How does backpatching work with markers?

2019-07-12 10:49发布

问题:

I've searched all over the Internet and could not find a proper explanation of how backpatching works?

Can you please explain me how does backpatching works? How does it work with the markers?

I know it has 2 main types of markers:

  1. with next-quad in it
  2. with next-list in it

I found this code, in which they are taking an input file and creating a file with RISKI language.

In their first roll they have:

PROGRAM : N FUNCTION M MAIN_FUNCTION

and you can see that N and M are markers (they are empty rolls).

回答1:

One-pass code generation has a small problem with generating code for conditionals. A typical if statement:

if CONDITION then ALTERNATIVE_1 else ALTERNATIVE_2

needs to be compiled into something like this:

  compute CONDITION
  JUMP_IF_TRUE label1
  JUMP_IF_FALSE label2

label1:
  code for ALTERNATIVE_1
  JUMP label3

label2:
  code for ALTERNATIVE_2
  JUMP label3

label3:
  next statement

But when the code for CONDITION is being generated, it is not known where label1 and label2 are, and when the code for ALTERNATIVE_1 and ALTERNATIVE_2 is being generated, it is not known where label3 is.

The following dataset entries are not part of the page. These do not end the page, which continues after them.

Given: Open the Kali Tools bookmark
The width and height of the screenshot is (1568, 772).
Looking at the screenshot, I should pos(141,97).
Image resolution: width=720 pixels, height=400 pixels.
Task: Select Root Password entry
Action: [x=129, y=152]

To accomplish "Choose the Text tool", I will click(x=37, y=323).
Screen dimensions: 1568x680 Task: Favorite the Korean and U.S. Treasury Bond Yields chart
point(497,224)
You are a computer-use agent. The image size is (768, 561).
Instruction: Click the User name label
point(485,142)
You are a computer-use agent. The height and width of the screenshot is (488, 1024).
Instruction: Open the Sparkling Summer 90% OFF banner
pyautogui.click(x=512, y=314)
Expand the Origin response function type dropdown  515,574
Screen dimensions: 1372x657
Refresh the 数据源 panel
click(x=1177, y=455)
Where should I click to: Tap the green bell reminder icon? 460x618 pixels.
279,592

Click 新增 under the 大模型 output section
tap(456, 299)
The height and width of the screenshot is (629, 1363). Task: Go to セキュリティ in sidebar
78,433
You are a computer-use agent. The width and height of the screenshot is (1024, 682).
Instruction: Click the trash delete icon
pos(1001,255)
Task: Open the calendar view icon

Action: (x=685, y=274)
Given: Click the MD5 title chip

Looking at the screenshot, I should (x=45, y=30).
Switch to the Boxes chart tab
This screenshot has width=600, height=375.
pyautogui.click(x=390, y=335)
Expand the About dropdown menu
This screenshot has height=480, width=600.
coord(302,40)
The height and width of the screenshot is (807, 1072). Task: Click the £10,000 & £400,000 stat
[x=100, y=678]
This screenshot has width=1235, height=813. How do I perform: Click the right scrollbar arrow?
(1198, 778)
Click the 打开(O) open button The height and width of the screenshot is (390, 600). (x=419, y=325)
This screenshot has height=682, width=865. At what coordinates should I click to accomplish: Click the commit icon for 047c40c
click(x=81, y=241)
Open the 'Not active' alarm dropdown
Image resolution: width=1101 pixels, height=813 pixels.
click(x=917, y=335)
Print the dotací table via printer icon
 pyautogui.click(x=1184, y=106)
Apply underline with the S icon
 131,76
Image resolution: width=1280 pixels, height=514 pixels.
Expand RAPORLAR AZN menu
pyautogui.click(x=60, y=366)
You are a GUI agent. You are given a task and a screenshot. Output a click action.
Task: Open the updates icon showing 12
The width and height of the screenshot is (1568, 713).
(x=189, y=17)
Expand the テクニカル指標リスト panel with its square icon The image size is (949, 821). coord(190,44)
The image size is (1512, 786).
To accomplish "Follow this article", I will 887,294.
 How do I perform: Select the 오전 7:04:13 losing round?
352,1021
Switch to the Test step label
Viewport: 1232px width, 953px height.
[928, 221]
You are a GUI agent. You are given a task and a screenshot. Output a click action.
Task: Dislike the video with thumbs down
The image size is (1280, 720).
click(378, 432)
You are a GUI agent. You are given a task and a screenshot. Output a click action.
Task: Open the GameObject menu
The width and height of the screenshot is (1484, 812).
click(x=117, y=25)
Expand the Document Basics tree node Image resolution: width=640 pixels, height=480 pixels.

One way to do this is to use symbolic names for the the labels, as in the above pseudocode, and fill in the actual values when they are known. That requires storing a symbolic name in the jump statement, which complicates the datastructures (in particular, you can't just use a binary assembler code). It also requires a second pass, just to fill in jump targets.

A (possibly) simpler way is to just remember the address of the jump statements, and patch in the target address when it is known. This is known as "backpatching", because you go back and patch the generated code.

It turns out that in many cases, you end up with multiple branches to the same label. A typical case is "short-circuit" booleans like the C-family's && and || operators. For example, extending the original example:

if (CONDITION_1 and CONDITION_2) or CONDITION_3 then ALTERNATIVE_1 else ALTERNATIVE_2

  compute CONDITION_1
  JUMP_IF_TRUE label1
  JUMP_IF_FALSE label2

label1:
  compute CONDITION_2
  JUMP_IF_TRUE label3
  JUMP_IF_FALSE label2

label2:
  compute CONDITION_3
  JUMP_IF_TRUE label3
  JUMP_IF_FALSE label4

label3:
  code for ALTERNATIVE_1
  JUMP label5

label4:
  code for ALTERNATIVE_2
  JUMP label5

label5:
  next statement

It turns out that for simple languages, it is only necessary to remember two incomplete jump statements (often called "true" and "false"). Because there might be multiple jumps to the same target, each of these is actually a linked list of incomplete jump statements, where the target address is used to point to the next jump in the list. So the backpatching walks back through the list, patching in the correct target and using the original target to find the previous statement which needs to be patched.

What you call markers (which are an instance of what yacc/bison refers to as "Mid-Rule Productions") are not really related to backpatching. They can be used for many purposes. In one-pass code-generation, it is often necessary to perform some action in the middle of a rule, and backpatching is just one example.

For example, in the hypothetical if statement, it would be necessary to initialize the backpatch lists before the CONDITION is parsed and then backpatch at the beginning of the THEN and ELSE clauses. (Another backpatch will be triggered at the end of the parse of the entire if statement, but that one will be in the rule's finnal action.)

The easiest way to perform actions in the middle of a rule is to insert a mid-rule action, which is equivalent to inserting an empty "marker" production with an action, as in the example bison file you point to.